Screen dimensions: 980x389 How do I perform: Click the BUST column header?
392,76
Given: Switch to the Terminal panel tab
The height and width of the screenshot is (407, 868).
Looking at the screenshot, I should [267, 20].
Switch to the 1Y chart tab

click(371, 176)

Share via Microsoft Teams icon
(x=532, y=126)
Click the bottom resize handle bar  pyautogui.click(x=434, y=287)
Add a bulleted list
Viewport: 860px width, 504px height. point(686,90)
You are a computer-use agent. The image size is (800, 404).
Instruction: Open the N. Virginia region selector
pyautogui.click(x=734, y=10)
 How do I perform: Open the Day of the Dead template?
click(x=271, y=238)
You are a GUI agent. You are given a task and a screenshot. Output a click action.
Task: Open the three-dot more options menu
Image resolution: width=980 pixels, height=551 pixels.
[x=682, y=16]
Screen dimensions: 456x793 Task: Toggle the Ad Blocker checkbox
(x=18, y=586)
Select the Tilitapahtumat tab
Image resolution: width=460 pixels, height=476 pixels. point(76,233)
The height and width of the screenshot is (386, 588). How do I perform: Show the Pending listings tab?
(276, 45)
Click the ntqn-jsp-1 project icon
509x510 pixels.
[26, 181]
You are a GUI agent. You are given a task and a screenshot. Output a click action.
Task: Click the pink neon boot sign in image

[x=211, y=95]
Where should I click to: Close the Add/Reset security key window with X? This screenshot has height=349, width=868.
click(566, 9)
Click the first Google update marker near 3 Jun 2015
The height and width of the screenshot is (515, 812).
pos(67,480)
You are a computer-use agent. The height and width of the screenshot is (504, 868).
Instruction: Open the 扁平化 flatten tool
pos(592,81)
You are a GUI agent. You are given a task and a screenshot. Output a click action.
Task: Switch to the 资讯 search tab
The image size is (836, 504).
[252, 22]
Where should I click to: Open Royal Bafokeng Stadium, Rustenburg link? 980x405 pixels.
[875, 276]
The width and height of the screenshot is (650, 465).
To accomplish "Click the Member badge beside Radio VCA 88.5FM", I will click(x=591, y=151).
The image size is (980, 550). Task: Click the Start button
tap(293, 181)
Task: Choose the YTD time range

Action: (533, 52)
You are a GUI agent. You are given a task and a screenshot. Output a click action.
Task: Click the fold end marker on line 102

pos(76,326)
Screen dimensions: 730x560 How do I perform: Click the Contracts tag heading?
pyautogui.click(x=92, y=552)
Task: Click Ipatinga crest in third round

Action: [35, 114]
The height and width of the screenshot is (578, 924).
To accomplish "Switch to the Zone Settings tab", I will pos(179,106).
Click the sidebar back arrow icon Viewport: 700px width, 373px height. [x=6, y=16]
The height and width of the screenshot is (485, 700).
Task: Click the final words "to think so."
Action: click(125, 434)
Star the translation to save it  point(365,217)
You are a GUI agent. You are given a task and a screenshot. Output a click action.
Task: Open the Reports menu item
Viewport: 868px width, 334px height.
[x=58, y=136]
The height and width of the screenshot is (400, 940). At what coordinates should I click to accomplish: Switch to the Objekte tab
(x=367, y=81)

● **Aim of the exercise**
Copy out every line of the listing that contains the string "will".

● **Exercise output**
To accomplish "Click the Member badge beside Radio VCA 88.5FM", I will click(x=591, y=151).
To accomplish "Switch to the Zone Settings tab", I will pos(179,106).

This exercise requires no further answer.